Manfaat dari menganalisis aktiva:

  1. Memecahkan pertanyaan apakah pengeluaran harus dicatat sebagai aktiva dalam laporan keuangan perusahaan, atau apakah hal itu seharusnya dilaporkan sebagai beban pada periode yang bersangkutan.
  2. Memecahkan evaluasi dari nilai aktiva yang dilaporkan dalam laporan keuangan, termasuk juga evaluasi/penilaian dari amortisasinya, angsuran, dan penurunan nilainya.

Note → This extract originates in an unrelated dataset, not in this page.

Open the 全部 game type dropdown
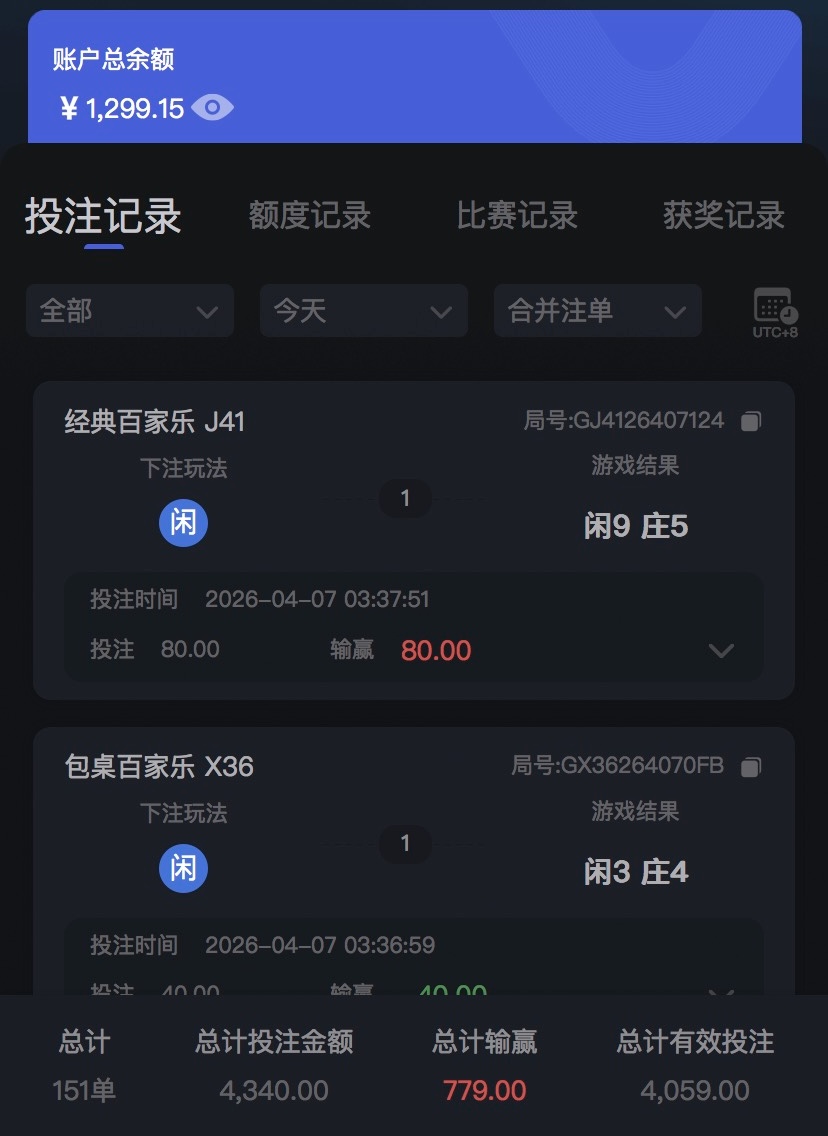Image resolution: width=828 pixels, height=1136 pixels. pyautogui.click(x=129, y=311)
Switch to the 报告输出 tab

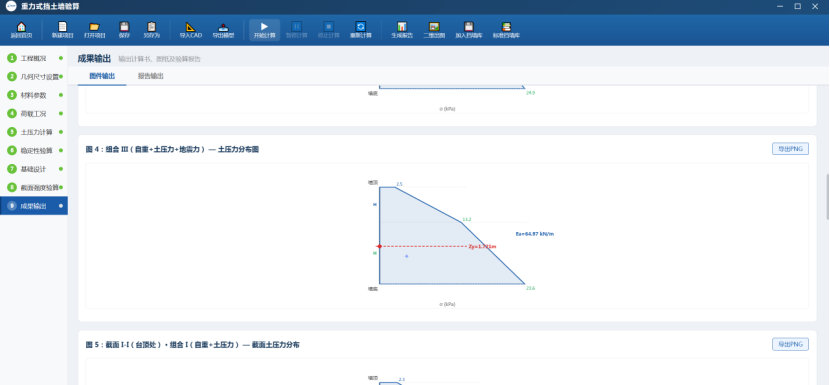151,76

Investor tertarik untuk mempelajari apakah sumber daya yang telah mereka investasikan ke perusahaan telah dibelanjakan secara bijaksana. Neraca menyediakan start awal yang sangat berguna untuk analisis jenis ini karena neraca menyediakan informasi atas nilai dari sumber daya yang diperoleh atau dikembangkan oleh manajemen. Dari perspektif/pandangan investor, hal ini sangat penting karena manajer mempunyai insentif untuk menyajikan sesuatu yang kelihatan baik dalam posisinya sebagai pengurus dari sumber daya perusahaan. Dengan mempersyaratkan bahwa transaksi akan dicatat pada harga pertukaran historis, akuntansi meletakkan sebuah kendala dari kemampuan manajemen untuk menyajikan secara berlebihan nilai dari aktiva yang mereka peroleh atau kembangkan.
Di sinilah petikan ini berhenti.